**Цель задания**
Повторите дословно ту часть материала, что открывается строкой, содержащей «Given: Like the tweet with the heart icon», и закрывается строкой, содержащей «Screen dimensions: 1821x819 coord(1477,261)», включая обе эти строки.

======== Фрагмент набора данных

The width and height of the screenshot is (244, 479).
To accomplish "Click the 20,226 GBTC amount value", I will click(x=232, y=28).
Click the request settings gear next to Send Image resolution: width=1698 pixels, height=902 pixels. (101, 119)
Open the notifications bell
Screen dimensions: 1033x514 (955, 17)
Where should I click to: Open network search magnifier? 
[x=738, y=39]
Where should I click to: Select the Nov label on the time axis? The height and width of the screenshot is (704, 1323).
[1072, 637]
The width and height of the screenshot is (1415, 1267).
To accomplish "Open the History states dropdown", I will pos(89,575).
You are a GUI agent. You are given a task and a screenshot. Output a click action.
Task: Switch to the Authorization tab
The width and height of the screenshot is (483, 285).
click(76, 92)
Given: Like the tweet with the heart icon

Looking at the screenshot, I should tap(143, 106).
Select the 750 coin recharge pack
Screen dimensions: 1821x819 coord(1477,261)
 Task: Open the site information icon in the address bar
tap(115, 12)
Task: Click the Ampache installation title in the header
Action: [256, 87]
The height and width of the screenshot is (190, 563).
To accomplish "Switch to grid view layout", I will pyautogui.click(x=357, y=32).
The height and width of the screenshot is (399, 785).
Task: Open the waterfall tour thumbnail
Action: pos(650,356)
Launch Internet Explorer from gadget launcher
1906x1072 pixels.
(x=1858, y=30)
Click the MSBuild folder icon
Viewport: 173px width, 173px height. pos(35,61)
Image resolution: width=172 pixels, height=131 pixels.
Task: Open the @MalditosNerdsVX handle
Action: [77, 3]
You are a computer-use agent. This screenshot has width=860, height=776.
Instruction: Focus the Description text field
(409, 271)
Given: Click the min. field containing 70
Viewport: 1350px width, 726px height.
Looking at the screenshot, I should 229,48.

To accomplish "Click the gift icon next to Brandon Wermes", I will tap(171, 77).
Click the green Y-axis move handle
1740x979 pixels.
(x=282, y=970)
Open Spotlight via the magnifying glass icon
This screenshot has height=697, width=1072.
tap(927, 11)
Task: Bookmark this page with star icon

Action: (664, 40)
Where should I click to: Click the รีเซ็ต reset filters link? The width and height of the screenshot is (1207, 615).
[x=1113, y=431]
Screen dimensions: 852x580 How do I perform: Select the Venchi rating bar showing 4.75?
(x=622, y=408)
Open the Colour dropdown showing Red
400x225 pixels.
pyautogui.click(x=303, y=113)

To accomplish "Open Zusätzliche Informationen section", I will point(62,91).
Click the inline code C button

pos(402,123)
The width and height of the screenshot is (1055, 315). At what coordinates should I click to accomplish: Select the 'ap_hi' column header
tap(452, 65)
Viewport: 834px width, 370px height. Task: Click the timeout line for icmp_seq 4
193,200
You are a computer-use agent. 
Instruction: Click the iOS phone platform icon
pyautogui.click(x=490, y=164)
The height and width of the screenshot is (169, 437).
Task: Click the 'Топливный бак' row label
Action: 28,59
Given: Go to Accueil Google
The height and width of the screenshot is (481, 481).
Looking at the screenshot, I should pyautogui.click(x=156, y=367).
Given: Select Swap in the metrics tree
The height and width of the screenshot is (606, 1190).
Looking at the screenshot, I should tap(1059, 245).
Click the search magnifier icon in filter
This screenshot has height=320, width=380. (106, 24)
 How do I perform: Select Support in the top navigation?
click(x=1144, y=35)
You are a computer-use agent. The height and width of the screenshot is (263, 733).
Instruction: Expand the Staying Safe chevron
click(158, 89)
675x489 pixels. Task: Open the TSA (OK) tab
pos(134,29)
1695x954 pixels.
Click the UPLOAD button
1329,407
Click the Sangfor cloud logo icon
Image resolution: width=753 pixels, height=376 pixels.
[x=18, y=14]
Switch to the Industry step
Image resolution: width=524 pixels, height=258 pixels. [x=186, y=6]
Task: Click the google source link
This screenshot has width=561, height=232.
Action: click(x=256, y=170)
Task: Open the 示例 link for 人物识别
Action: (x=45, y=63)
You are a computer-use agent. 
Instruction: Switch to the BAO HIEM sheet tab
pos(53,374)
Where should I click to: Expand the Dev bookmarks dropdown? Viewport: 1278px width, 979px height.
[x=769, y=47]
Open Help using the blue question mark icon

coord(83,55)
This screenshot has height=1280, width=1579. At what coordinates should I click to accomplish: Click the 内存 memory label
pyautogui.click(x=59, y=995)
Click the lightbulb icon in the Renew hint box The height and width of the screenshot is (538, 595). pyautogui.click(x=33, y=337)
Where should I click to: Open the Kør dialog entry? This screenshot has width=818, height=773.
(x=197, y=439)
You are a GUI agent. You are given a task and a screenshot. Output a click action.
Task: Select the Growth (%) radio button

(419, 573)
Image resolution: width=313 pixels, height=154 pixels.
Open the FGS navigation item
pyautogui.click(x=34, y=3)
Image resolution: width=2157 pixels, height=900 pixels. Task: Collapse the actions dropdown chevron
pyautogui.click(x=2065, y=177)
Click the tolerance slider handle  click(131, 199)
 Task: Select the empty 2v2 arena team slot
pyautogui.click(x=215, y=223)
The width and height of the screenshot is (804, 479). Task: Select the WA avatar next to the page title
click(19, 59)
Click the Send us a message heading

================

**Правильный ответ**
Given: Like the tweet with the heart icon

Looking at the screenshot, I should tap(143, 106).
Select the 750 coin recharge pack
Screen dimensions: 1821x819 coord(1477,261)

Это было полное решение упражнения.